Shared memory is a small RAM buffer (16 K) which can be accessed by all threads within a block. It has a variety of uses (caching, intermediate results, ...), and many of these are used extensively. Most importantly, the parallel reductions which are prevalent in the program design and the buckets which form the main storage component of the program both act on and reside in shared memory.

Registers are storage locations which are thread-local, so only a single thread in a block can access their value and they are unique across threads. This makes registers critical for keeping track of which values an individual thread should compute and also for storing results of global reads.

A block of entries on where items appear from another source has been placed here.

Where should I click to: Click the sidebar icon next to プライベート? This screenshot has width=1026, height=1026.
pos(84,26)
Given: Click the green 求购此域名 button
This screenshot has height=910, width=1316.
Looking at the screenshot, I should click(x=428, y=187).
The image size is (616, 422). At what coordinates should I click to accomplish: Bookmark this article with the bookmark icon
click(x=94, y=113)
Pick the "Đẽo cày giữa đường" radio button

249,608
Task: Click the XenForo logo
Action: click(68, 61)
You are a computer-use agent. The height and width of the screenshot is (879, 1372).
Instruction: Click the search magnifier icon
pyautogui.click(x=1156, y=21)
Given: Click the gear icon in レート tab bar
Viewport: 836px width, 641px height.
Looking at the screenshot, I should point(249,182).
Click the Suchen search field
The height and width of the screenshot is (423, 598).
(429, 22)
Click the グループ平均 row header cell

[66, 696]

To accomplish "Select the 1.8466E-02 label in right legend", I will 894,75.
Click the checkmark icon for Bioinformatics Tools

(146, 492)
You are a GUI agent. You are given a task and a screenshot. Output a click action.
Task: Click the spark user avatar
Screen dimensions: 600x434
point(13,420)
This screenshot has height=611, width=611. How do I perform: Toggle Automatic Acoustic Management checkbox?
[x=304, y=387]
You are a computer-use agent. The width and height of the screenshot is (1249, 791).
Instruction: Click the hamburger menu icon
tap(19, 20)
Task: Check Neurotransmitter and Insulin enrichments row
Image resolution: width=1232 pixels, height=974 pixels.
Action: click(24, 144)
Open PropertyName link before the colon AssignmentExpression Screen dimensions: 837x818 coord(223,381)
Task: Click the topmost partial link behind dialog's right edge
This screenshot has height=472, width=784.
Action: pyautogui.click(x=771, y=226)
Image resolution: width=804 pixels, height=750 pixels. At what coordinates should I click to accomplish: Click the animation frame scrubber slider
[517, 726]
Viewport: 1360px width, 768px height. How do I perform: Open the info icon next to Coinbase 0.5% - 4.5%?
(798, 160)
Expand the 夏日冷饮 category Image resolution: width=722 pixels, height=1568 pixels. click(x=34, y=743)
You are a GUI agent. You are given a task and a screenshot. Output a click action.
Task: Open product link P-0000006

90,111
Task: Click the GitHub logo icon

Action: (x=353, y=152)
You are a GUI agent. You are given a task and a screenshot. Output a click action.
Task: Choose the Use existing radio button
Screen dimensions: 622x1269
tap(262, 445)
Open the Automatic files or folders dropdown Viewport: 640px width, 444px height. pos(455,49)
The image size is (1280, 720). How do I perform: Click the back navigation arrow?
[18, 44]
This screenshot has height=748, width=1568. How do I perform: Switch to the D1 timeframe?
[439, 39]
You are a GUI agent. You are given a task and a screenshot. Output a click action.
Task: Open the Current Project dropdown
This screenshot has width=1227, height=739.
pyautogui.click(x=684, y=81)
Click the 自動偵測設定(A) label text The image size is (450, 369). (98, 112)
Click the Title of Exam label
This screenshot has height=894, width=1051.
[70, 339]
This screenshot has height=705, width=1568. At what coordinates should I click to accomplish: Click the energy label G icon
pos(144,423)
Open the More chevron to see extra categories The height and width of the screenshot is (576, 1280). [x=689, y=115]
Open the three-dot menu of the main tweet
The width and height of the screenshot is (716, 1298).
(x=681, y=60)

Finally, it is important to note that Python has a number of restrictions which relate to running code in parallel (actually executing two pieces of code simultaneously). Most limiting is the Global Interpreter Lock [25], in which limits access to I/O resources to only one thread at a time. Practically, this means that only one instance of PyCUDA can run in each Python instance, so only one GPU can be utilized per execution, even though the GPU implementation does not tax the CPU. While there are ways around this single-active-GPU-per-process limitation (by saving and restoring PyCUDA contexts [26]), the better solution is to use an external library to run two Python instances at the same time from the same file. We chose to use the pp library for parallel Python execution [21], as it allows for seamless parallel execution not only across cores but also across machines. It would be simple to add any new workstations purchased to the list of servers and enable execution across all of the machines simultaneously.